Live music and events after the Covid-19 pandemic

Birmingham City University hosted a discussion 'Delivering major live events safely in the Covid-age', in which a panel of professionals from the global live music and events industries explored how the pandemic has posed challenges and created opportunities for the sector.

Live music, Covid-19, BCU, School of Computing and Digital Technology

The music and events industries have been some of the worst affected by the pandemic. Despite this, many professionals have been able to continue to work in new ways, which are likely to continue beyond 2020. Panellists at the discussion included John Adkins (CEO, World Class Events, JA Productions Ltd) as well as three BSc (Hons) Music Technology graduates: James Thurlow (Operations Manager, White Light); Jake Gardner (freelance sound engineer); Minos Koutedakis (freelance audio engineer, Greek National Opera). 

Our speakers were each responsible for the technical delivery of major events in 2020 including Dubai’s New Year’s Eve celebrations, Download and Latitude festivals and events for the Royal Philharmonic Concert Orchestra and Greek National Opera. We’ve summarised some of the key takeaways from their discussion.

The virtual revolution

The industry has seen a significant increase in the delivery of high quality digital and virtual events, streamed online for audiences to view from anywhere in the world. Music Technology graduate, Minos, audio engineered for the Greek National Opera, who delivered a series of innovative digital festivals using a mix of pre-recorded content and live streamed shows to continue to showcase the opera for public view. This meant that rather than being limited to the theatre capacity of 1200 people, productions could be recorded in stunning locations such as the Temple of Poseidon and streamed online, receiving as many as 360,000 views globally.

Understanding audiences

Through the inevitable rise of virtual streaming, the music industry will be able to use this as an opportunity to capture data on users and better understand their behaviours and tastes. Streaming providers will be able to track who’s watching, when and how engaged they are. They will also be able to optimise future events and make recommendations to viewers based on their interests, delivering a better experience for music lovers.
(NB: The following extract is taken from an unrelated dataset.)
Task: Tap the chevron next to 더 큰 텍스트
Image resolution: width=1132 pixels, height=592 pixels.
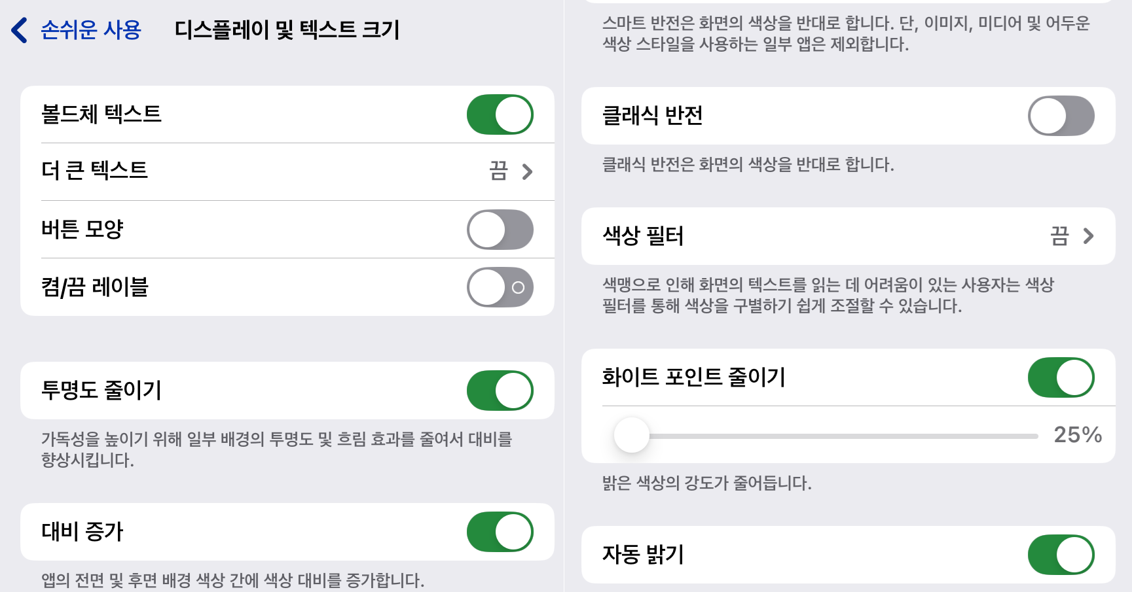Action: tap(527, 171)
Music Technology graduate, James Thurlow (Operations Manager, White Light) sees 'teleportation' as the future of many corporate events.The technology concerning teleportation is developing rapidly and is likely to result in less international travel for corporate events. The Smartstage product, developed by White Light, uses immersive video technology to create the illusion that conference delegates and presenters are situated anywhere in the world. Presenters can be projected into spaces, and even next to colleagues who are in entirely different places, yet appear to be in the same place. 

Helping the planet

A further benefit of the rise in virtual conferencing and teleportation, is that there may no longer be a demand for big corporations to fly executives around the world for business meetings. The panellists predict that this will be seen as an excellent opportunity for businesses to take one step closer to their goals to become carbon neutral, by reducing air travel.

Building resilience and innovation

Music is a constantly evolving industry and the pandemic has further enhanced the skills of technical music professionals to push boundaries and innovate. Panellists noted how the constant need for professionals in live music and events to adapt and react to changing policy throughout 2020, has resulted in a much more adaptable industry which will be better equipped to deal with crises in the future.

Ready for the Rock n Roll boom

Music Technology graduate, Jake Gardner, works as a Freelance Sound Engineer at gigs and festivals. He is predicting a ‘Rock n Roll boom’ after the pandemic, when millions of fans, deprived of festivals and gigs for too long, will be itching to get back to live events. Jake has been busy with virtual studio work which continued through the pandemic. While he can’t predict when we’ll see the return of live events, he is certain people are still passionate about live music and will return to events as soon as they are announced.

The 'new norm'

Despite the challenges posed by the virus, the discussion demonstrated that with increased planning and guidance, some events could be safely delivered, giving an insight into how events may look in the future. Increased sanitising of spaces and equipment, thermal guns, reduced and controlled capacity, one way systems and regular testing are just some of the measures which are likely to be become the ‘new norm’ of live events.